## Text section
══════════════════════════════
Remember that studies have shown consistently the power of exercise: individuals who exercise report fewer symptoms of anxiety and depression and lower levels of stress and anger. As neuro-scientist Daniel Amen recently put it, “Exercise appears to affect, like an antidepressant, particular neurotransmitter systems in the brain, and it helps patients with depression re-establish positive behavior. Exercise helps keep your psyche fit. It’s an effective, cost-efficient treatment for depression and my help in the treatment of many other mood disorders.”

Meanwhile, Getting Him to Talk to You

I have argued that male-type depression does not always come with words-for-feelings attached to it. Saying this, however, does not mean we shouldn’t keep pursuing “getting him to talk about it.” In fact, my research has shown these eight strategies to be successful in getting difficult males to open up. These are not a substitute for treatment for depression but practicing them can up your chances of male words-to-feelings ratios increasing on average.

*Avoid too much eye-to-eye contact when asking him about his feelings; do more shoulder to shoulder contact, if possible.

*Use parallel play, i.e. play a game of chess, poker, etc. while talking about how he feels.

*Say “What do you think about that?” as much as or more than “How did that make you feel?”

*Ask him to analyze what motivated him or another person to do a specific thing, e.g. “Why do you think Allan attacked you on social media?”

*When talking with him, remember that fear and courage are deep themes for males and targeting them can help him express himself verbally, i.e. “What are you afraid will happen if you _______________?” and “I see you as really courageous and brave, do you see yourself that way?”

*Use peripatetic interaction and counseling, i.e. talk with him while walking together, side by side, rather than sitting.

*Do something physical together before getting into deep work, e.g. shoot hoops, throw a ball together, even play a video game as preamble.

*Ask him to draw what he is feeling, make an audiotape of himself talking about what he’s feeling, or make a video on his phone to illustrate how he is feeling.

With the new consciousness rising in our culture about how much our males of all colors are now struggling in American society (and, indeed, throughout the world), I believe we will need to turn away from these two inadequate DGP obsessions:

  1. Sex and gender sameness (“there’s no real difference between boys and girls except reproductive anatomy”); and
  2. Masculine defect is causal of male distress (“if we cure boys of masculinity, their problems will go away, and then so will ours”).

It is indeed true that masculinity, like femininity, can have its problems. Awareness of them can’t hurt us, and the anti-masculine folks will keep showing us problems with masculinity, and we will keep listening. But masculine defect is just not enough.

It is also true that we are all human, not “just” female, male, and/or transgender. At the same time, as David C. Page, M.D., professor of biology at MIT recently pointed out: “Our genomes are 99.9% identical from one person to the next as long as the two individuals being compared are two men or two women. But if we compare a woman and a man, the genetic differences are 15 times greater than the genetic differences for two males or two females.”

Marianne J. Legato, M.D., in Eve’s Rib: The New Science of Gender-Specific Medicine, warns us to be careful about pretending this is not so. “Everywhere we look,” she writes, “the two sexes are startlingly and unexpectedly different, not only in their internal function but in the ways that they experience illness. To care for them, we must see them as who they are: female and male.”

Male-type depression is a very real phenomenon. Twenty-seven years of clinical experience, to say nothing of thousands of research studies in the field, have taught me that when it comes to this depression, we can and must now choose–culturally and globally–to recognize it and treat it correctly.
══════════════════════════════
## Records shown
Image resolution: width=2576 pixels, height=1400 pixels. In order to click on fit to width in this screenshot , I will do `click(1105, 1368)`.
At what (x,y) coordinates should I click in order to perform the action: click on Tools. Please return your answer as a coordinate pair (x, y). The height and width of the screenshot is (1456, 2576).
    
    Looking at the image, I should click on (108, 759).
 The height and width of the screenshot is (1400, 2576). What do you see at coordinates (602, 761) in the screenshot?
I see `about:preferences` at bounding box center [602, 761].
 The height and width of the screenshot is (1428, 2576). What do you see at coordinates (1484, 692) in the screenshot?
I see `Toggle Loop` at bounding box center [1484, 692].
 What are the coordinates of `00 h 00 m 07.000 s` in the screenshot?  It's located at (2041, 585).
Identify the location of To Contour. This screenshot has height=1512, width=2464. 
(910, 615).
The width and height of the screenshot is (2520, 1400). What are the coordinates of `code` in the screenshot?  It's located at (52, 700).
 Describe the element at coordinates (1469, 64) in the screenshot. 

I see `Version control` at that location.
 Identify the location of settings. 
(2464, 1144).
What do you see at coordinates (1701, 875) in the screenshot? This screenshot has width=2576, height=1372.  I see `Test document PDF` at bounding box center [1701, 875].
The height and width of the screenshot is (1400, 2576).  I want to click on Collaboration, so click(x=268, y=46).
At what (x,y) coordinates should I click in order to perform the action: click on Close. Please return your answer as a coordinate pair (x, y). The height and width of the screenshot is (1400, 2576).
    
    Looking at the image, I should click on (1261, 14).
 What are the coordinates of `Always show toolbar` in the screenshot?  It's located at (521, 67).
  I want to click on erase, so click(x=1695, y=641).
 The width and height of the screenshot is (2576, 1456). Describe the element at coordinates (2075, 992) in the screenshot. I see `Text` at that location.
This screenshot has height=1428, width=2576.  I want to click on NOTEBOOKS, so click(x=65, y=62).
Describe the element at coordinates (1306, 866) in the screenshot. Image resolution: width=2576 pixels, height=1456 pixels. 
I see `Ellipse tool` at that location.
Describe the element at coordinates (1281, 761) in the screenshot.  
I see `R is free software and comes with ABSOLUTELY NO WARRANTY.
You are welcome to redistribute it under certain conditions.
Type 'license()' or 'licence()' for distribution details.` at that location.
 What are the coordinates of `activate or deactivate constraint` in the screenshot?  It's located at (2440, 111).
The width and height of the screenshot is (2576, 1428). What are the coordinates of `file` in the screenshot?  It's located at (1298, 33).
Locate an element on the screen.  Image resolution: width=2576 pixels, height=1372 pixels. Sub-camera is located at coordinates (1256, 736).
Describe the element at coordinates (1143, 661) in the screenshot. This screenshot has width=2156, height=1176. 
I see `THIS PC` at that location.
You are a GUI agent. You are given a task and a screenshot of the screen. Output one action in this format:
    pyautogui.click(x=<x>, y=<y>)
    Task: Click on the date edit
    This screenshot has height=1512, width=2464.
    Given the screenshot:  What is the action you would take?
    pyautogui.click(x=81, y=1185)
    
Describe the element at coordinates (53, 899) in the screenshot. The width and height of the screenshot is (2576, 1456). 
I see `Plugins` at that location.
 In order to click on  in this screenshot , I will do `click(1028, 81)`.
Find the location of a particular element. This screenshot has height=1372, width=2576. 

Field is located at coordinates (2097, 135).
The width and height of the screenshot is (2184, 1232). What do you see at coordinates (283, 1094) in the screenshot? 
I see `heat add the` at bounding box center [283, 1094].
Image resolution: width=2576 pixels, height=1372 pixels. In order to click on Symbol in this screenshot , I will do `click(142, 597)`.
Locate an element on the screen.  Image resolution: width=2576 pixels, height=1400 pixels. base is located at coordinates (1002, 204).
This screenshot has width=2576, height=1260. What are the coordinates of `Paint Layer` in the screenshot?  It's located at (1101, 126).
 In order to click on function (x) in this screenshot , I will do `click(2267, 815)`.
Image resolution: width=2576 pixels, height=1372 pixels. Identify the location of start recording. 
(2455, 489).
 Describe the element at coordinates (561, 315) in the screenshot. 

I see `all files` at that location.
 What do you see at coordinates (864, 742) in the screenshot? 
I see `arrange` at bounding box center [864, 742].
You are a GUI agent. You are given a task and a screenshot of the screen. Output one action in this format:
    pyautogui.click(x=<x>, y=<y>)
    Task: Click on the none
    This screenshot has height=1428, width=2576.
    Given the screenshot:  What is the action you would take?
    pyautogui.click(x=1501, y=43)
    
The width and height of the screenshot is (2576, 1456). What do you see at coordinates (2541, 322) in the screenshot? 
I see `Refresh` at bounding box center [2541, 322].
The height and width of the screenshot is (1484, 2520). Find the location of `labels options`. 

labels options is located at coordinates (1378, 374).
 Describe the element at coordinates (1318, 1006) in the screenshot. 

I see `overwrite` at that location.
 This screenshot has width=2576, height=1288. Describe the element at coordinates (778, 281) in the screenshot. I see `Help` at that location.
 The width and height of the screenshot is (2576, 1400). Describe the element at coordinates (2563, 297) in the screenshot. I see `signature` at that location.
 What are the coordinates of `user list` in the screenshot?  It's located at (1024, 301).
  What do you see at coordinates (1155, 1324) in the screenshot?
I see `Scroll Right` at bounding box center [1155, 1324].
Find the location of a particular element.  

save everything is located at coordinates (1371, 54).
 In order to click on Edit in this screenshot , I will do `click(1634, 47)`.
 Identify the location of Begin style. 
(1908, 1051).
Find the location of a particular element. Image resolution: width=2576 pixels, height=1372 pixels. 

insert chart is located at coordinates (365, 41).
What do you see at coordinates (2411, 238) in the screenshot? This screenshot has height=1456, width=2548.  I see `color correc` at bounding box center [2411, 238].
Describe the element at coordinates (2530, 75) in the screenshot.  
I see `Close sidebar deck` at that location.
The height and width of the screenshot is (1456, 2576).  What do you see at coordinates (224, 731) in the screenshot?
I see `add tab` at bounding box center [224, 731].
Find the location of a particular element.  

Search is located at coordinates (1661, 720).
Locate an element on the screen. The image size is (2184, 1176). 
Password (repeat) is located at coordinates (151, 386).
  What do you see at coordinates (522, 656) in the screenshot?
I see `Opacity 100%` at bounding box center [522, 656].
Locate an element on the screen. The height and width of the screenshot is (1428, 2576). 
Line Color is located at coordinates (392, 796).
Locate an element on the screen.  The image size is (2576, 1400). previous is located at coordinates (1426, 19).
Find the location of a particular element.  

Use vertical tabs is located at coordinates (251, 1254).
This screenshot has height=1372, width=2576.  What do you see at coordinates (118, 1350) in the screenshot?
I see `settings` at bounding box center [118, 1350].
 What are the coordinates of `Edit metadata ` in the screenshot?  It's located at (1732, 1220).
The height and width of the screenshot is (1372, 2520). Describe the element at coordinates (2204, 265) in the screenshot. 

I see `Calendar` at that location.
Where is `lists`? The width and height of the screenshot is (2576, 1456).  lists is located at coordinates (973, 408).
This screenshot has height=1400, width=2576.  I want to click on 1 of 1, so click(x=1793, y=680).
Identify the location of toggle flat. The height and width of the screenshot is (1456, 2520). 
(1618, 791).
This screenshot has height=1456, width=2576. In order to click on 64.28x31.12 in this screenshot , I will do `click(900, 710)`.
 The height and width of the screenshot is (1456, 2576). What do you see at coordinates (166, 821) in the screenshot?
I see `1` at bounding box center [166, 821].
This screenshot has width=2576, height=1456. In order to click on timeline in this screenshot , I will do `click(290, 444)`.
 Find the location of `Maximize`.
══════════════════════════════
## Exercise tasks
1. Repeat the passage on male-type depression starting at "Meanwhile, Getting Him" and ending at "contact, if possible.".
2. In the passage on male-type depression, how large are the genetic differences between a woman and a man, according to David C. Page?
The lines were taken from a different source than the passage on male-type depression.

## Task-by-task outputs
1.
Meanwhile, Getting Him to Talk to You

I have argued that male-type depression does not always come with words-for-feelings attached to it. Saying this, however, does not mean we shouldn’t keep pursuing “getting him to talk about it.” In fact, my research has shown these eight strategies to be successful in getting difficult males to open up. These are not a substitute for treatment for depression but practicing them can up your chances of male words-to-feelings ratios increasing on average.

*Avoid too much eye-to-eye contact when asking him about his feelings; do more shoulder to shoulder contact, if possible.

2. They are 15 times greater than the genetic differences between two males or two females.